■ Assignment: A line qualifies if it holds the string "will". Copy every qualifying line from the records.

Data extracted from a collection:
****************

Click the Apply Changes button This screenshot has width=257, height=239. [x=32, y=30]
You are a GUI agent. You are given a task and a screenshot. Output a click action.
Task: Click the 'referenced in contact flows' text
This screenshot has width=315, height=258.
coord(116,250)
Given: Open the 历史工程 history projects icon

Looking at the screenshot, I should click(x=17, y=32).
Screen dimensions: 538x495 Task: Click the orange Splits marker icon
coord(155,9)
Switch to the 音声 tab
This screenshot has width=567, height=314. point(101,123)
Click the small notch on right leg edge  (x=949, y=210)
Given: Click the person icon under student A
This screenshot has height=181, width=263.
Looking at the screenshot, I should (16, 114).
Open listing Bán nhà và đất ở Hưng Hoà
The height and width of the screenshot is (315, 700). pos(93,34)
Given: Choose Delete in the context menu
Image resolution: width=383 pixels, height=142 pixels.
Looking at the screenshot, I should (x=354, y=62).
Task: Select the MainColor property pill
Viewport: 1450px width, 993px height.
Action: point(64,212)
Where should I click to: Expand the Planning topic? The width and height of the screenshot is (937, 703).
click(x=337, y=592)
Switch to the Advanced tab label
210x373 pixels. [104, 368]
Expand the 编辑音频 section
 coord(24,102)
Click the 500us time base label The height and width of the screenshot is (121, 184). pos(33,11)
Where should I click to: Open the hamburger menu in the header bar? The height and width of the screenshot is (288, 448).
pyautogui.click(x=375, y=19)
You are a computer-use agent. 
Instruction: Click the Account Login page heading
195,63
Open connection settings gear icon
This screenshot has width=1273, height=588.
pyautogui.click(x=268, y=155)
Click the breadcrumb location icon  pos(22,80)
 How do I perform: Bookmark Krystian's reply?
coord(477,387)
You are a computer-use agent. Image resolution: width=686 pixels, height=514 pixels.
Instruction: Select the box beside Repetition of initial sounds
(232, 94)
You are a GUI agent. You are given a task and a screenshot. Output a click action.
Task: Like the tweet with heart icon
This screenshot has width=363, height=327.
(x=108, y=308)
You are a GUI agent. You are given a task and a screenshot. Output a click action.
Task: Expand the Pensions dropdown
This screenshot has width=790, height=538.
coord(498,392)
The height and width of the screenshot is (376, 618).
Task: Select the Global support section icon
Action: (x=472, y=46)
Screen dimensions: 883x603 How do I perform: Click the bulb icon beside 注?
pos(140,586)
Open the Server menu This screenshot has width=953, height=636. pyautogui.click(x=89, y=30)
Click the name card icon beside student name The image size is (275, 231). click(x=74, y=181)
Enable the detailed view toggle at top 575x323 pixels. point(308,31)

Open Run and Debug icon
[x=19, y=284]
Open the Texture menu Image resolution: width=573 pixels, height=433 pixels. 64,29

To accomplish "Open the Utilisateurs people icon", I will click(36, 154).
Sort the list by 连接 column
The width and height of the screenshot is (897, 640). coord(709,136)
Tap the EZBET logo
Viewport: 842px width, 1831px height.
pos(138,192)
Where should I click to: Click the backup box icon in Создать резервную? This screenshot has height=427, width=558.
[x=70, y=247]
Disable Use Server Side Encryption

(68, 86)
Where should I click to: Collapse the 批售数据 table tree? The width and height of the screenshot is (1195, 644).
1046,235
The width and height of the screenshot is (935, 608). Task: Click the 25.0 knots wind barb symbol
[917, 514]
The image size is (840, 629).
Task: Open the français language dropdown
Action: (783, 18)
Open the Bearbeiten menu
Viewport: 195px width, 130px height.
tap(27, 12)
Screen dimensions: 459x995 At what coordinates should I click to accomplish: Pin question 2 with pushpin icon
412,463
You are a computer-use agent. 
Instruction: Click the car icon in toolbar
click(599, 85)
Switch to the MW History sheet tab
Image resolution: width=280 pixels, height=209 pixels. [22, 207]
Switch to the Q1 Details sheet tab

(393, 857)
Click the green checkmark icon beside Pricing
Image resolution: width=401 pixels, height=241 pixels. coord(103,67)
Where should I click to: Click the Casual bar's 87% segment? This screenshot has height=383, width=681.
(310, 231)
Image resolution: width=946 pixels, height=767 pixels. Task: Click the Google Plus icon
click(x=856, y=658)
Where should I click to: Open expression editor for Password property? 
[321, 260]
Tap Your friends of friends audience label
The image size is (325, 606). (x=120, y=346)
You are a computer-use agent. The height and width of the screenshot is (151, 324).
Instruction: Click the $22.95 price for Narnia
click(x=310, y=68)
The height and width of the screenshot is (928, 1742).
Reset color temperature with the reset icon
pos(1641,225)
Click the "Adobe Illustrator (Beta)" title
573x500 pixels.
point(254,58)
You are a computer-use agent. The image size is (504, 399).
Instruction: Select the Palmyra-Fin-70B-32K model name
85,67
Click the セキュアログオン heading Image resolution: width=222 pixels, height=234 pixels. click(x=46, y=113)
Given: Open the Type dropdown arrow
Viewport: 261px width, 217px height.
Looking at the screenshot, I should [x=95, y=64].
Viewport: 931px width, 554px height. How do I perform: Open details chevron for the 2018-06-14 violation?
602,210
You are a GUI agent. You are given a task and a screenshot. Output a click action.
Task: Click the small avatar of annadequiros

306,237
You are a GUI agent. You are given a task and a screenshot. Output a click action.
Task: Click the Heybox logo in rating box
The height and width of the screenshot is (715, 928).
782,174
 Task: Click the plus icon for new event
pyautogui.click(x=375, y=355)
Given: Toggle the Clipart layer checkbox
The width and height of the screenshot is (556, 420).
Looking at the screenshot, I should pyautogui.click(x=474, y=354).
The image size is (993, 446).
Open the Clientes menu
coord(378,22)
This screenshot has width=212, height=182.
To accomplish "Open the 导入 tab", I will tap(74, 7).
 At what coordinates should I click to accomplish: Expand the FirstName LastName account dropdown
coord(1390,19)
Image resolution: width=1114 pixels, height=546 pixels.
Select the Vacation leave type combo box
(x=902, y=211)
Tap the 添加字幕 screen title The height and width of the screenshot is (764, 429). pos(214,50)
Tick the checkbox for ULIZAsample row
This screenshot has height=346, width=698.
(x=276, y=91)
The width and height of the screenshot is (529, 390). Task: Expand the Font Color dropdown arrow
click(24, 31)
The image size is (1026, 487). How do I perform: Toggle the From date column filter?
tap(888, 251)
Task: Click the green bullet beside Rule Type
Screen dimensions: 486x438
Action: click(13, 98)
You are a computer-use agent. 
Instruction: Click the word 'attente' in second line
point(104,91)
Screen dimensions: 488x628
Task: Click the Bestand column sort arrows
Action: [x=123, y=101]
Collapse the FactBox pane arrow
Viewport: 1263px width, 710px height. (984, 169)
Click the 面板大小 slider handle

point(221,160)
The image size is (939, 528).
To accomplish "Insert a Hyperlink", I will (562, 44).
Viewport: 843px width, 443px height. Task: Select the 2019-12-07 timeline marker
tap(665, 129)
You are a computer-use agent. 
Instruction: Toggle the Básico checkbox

****************

■ Task response:
To accomplish "Open the Utilisateurs people icon", I will click(36, 154).
To accomplish "Open the 导入 tab", I will tap(74, 7).
To accomplish "Insert a Hyperlink", I will (562, 44).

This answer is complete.